En avril dernier, seulement 4 jours de pluie ont été enregistrés pour 11 mm sur le secteur de Dunkerque. Mais la palme revient au Cambrésis, avec 5 jours de pluie et 5,1 mm pour la totalité du mois de mai. Dans ces conditions, les produits à action racinaire n’agissent pas très bien. « Ils brûlent le feuillage des mauvaises herbes, mais sans pouvoir prévenir les redémarrages », explique Vincent Delannoy. Le racinaire ne parvient donc pas à compléter le programme de désherbage.
Recrudescence de chénopodes en 2010 et 2011
Pour la deuxième année consécutive, le chénopode arrive en tête du palmarès des mauvaises herbes mal contrôlées (cf. graphique 3). Avec néanmoins une particularité pour 2011 : « le retour en force de la mercuriale », du fait « d’une couverture du sol plus longue, qui a permis à cet adventice de refaire surface ». Autre difficulté : la gestion des vivaces et des plantes types chardons et laiterons, qu’on retrouve chaque année. « Ce problème est censé se régler dans le cadre d’une rotation, glisse Vincent Delannoy. Mais les agriculteurs tentent généralement de le solutionner dans la culture de la betterave. Ce qui n’est pas une bonne affaire en termes d’indice de fréquence de traitement (IFT) ».

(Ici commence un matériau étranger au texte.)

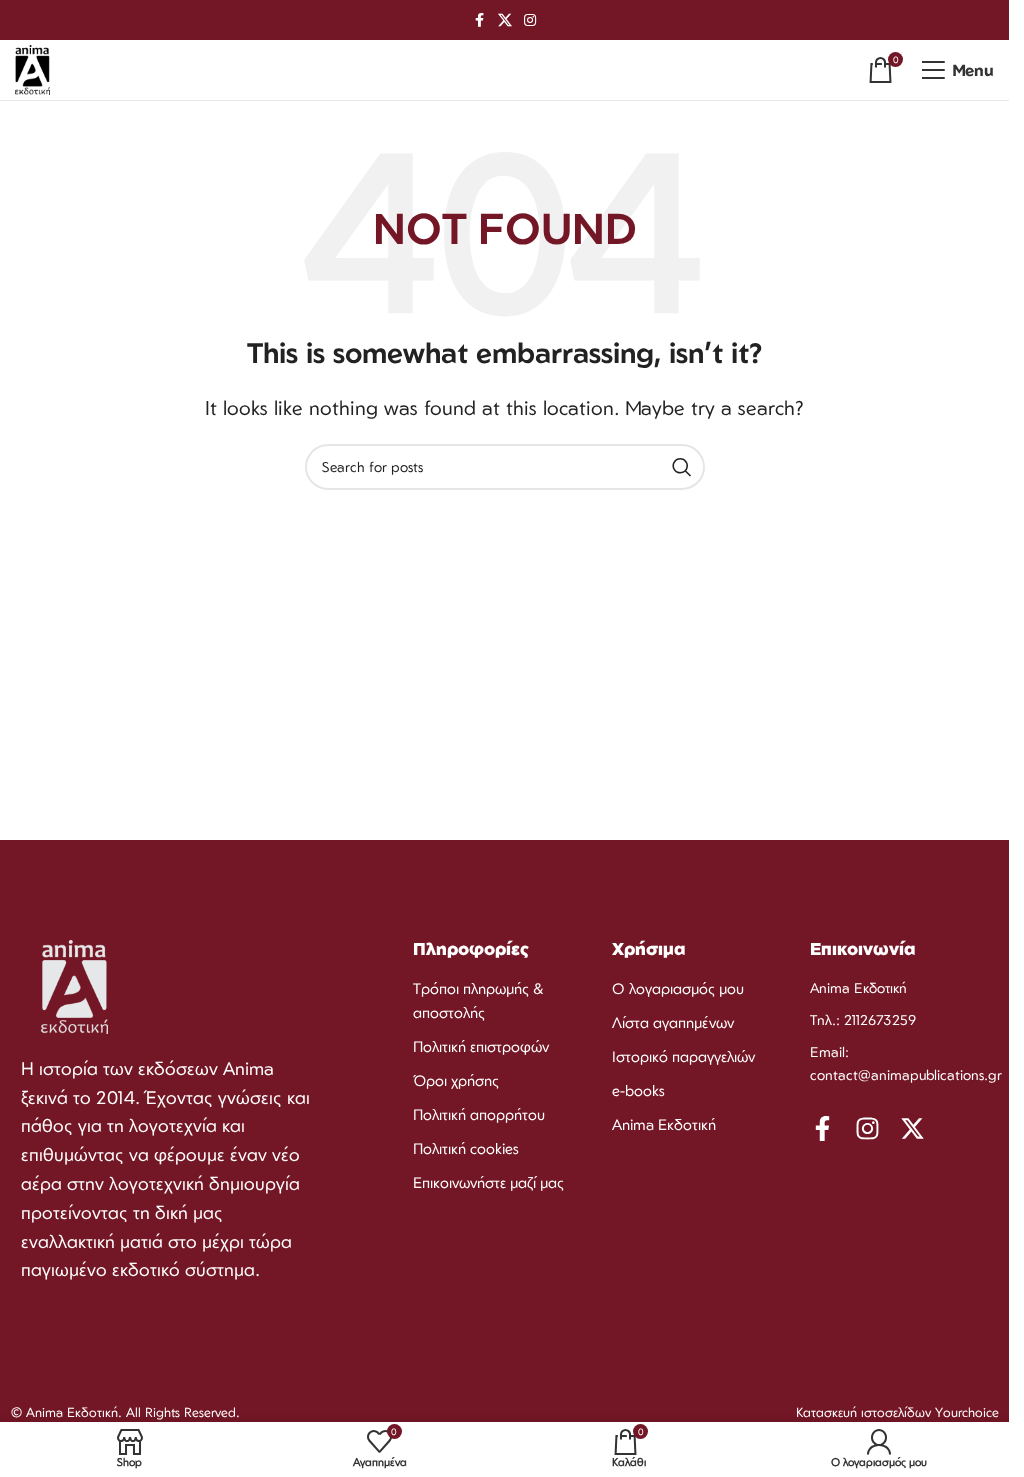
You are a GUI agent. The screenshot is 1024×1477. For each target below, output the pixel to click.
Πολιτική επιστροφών (481, 1046)
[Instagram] (867, 1128)
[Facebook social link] (480, 20)
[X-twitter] (912, 1128)
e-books (638, 1090)
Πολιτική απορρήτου (479, 1114)
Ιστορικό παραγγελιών (683, 1056)
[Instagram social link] (530, 20)
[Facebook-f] (822, 1128)
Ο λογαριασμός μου (678, 988)
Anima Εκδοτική (664, 1124)
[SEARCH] (682, 467)
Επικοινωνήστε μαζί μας (488, 1182)
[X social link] (505, 20)
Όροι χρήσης (456, 1080)
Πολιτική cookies (466, 1148)
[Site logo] (32, 68)
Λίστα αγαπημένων (673, 1022)
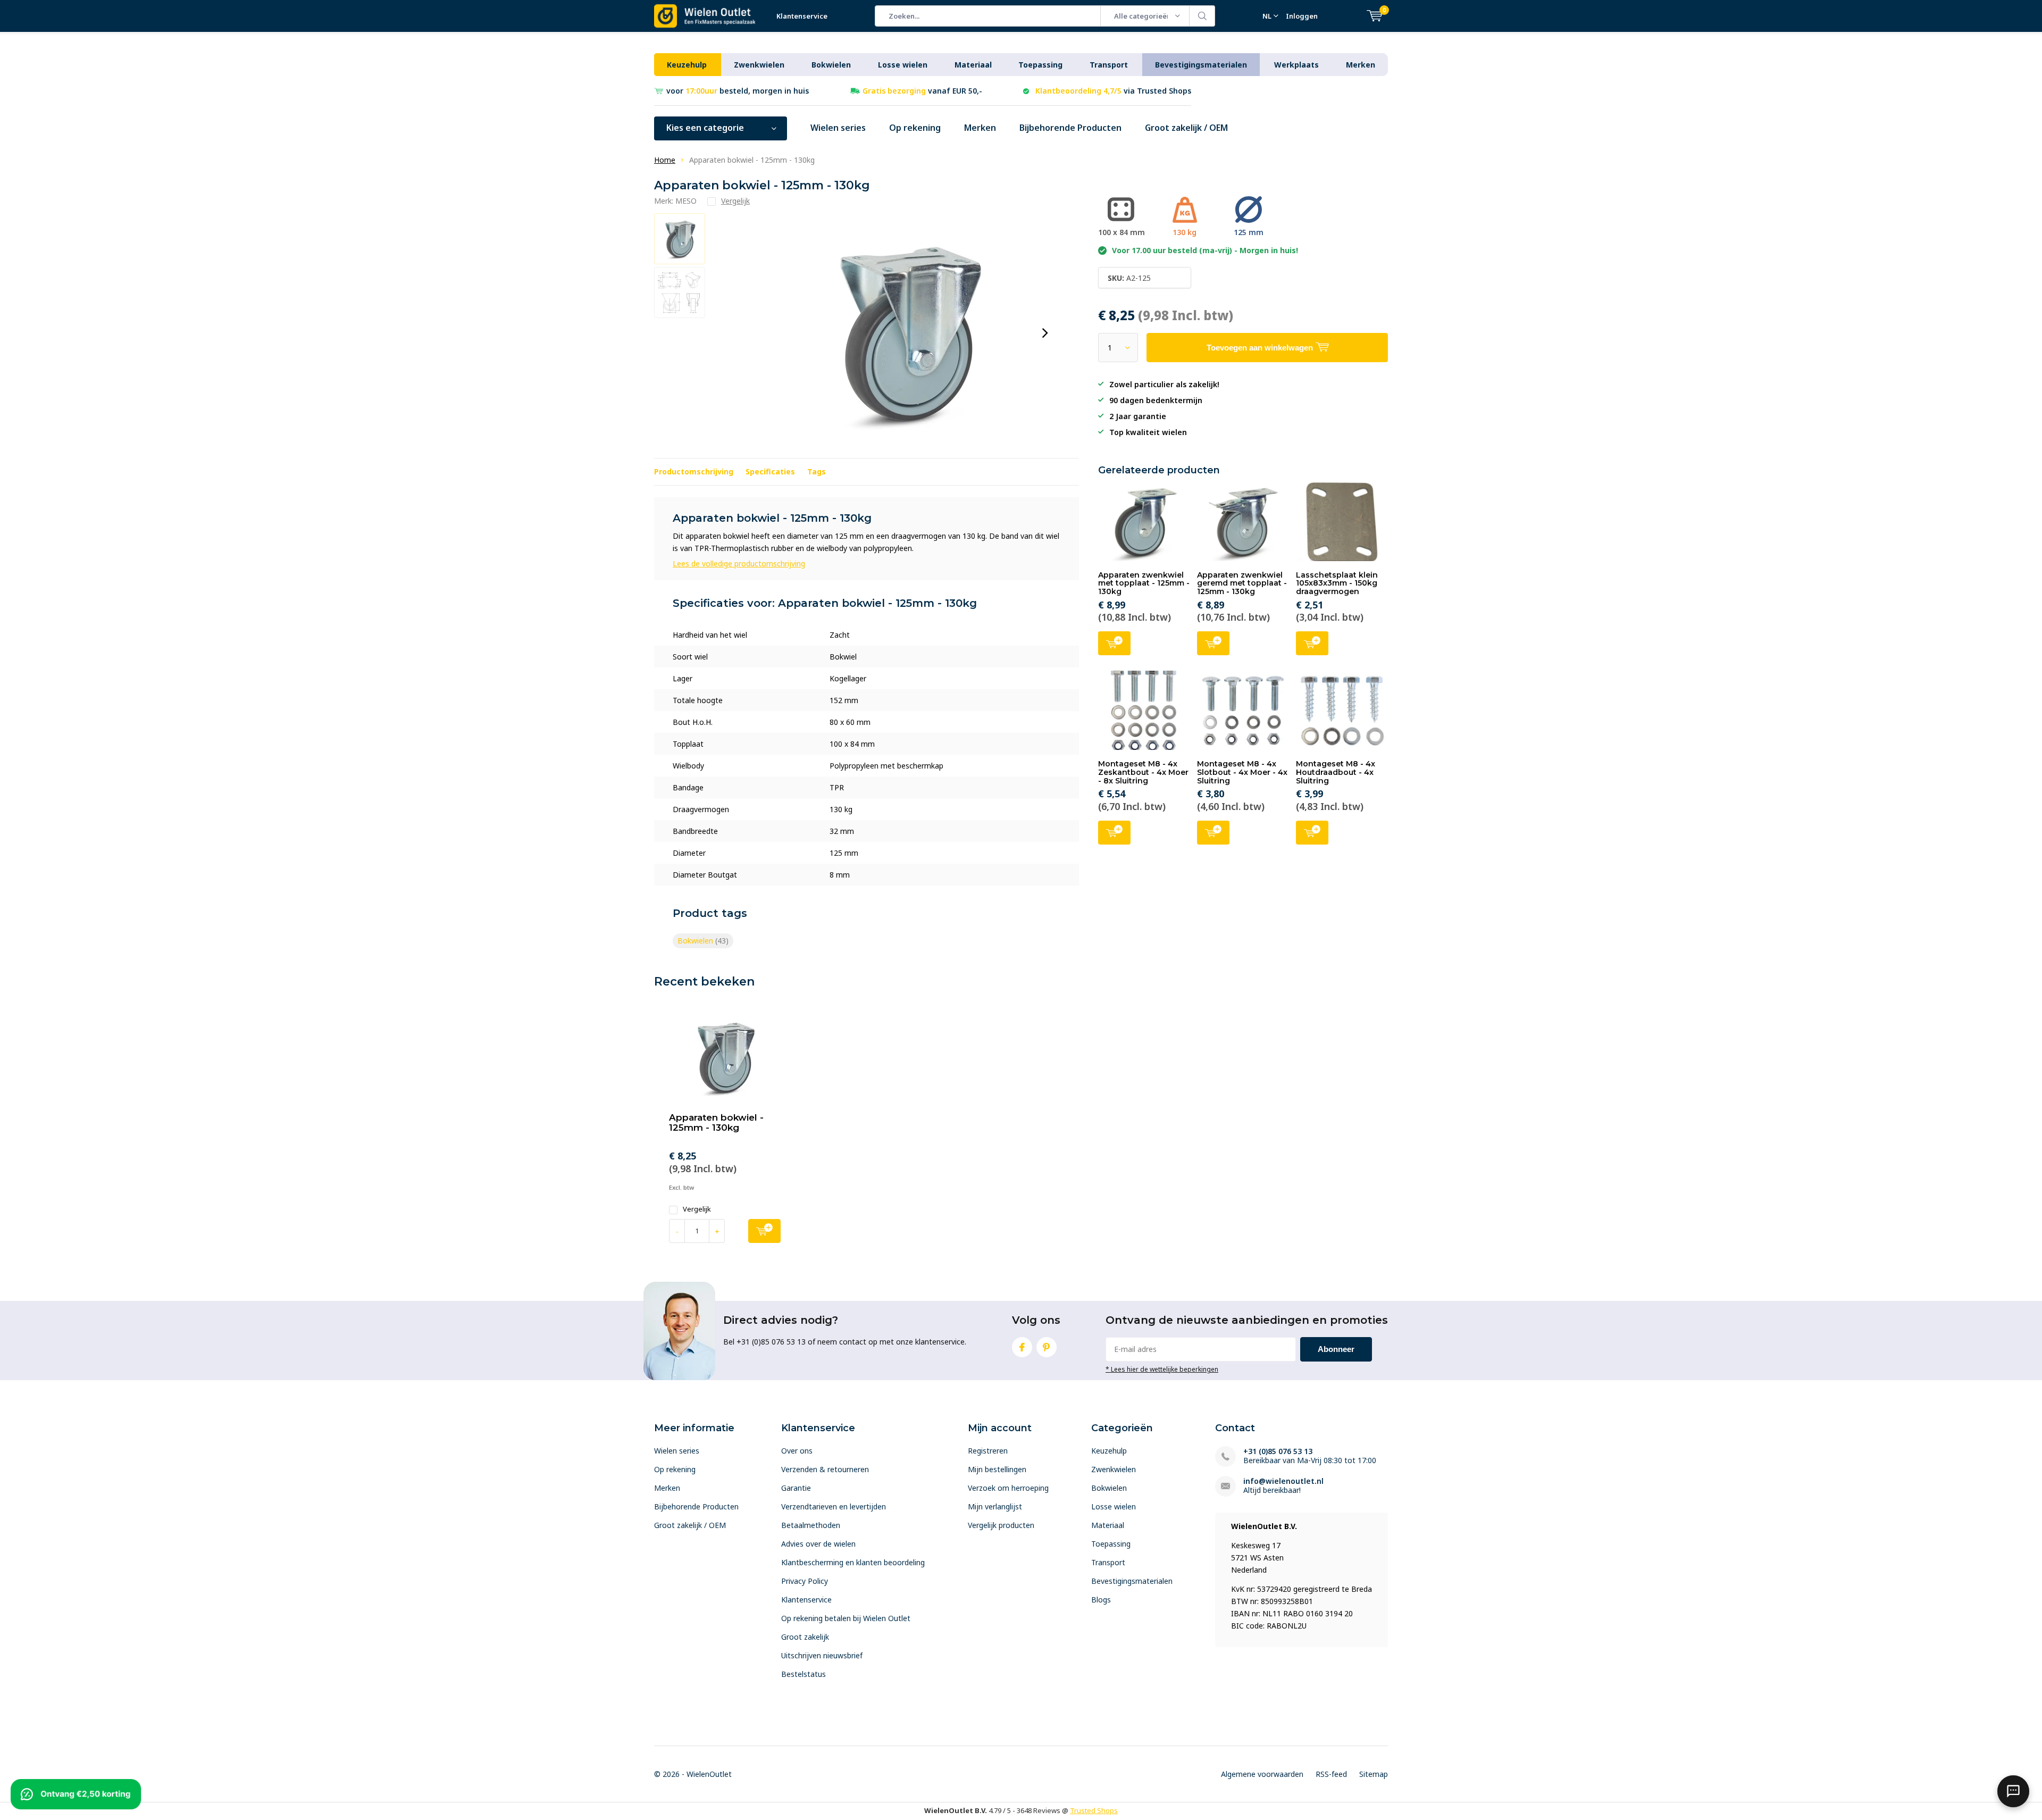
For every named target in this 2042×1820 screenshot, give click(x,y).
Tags (816, 471)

Pourtant, plutôt que de parler de plantes résistantes, les échecs sont, pour le délégué de l’ITB, avant tout dus à de mauvaises stratégies de désherbage. Et de pointer la nécessité de « savoir réagir en fonction des conditions de l’année », en adaptant notamment « la bonne dose des produits au bon stade des mauvaises herbes ». « Une fois que le stade cotylédon à 2 feuilles vraies est dépassé, insiste Vincent Delannoy, il faut savoir augmenter très rapidement les doses préconisées par l’ITB de produits de contact génériques ou formulés, auxquels on associe les racinaires adaptés ».
MDS
Zoom sur... Les produits de pré-émergence, une fausse bonne idée ?

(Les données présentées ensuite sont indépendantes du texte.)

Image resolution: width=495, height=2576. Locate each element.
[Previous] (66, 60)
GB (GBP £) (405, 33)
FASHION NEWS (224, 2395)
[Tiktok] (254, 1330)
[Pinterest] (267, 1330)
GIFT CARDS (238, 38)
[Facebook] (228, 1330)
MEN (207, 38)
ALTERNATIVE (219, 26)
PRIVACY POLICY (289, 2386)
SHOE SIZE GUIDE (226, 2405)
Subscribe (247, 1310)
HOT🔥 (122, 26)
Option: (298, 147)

Suite aux difficultés de désherbage en 2010, certains planteurs ont pensé régler le problème en mettant davantage de racinaire sur les semis en 2011. D’après Vincent Delannoy, délégué régional ITB : « Ce fut une grosse erreur ; puisque même avec un taux de 59 % cette année, le résultat n’est pas meilleur voire même pire ». Et de prévenir : « Il ne faut pas croire qu’en 2012, la solution pour réussir son désherbage sera la pré-émergence. Cela ne réglera pas les problèmes de chénopodes ».
Pièces jointes :
- Graphique1: Efficacité désherbage Nord-Pas de Calais (2006-2011)source ITB
(154.3 ko) - Graphique3: Type d’adventices présents sur les parcelles en 2011. Source ITB
(65.9 ko) - Graphique2: Impact de la pluviométrie sur la qualité du désherbage. Source ITB
(85.3 ko) - Notation efficacité fin de désherbage: moduler les doses en fonction des conditions agro-climatiques. Source ITB
(68.4 ko)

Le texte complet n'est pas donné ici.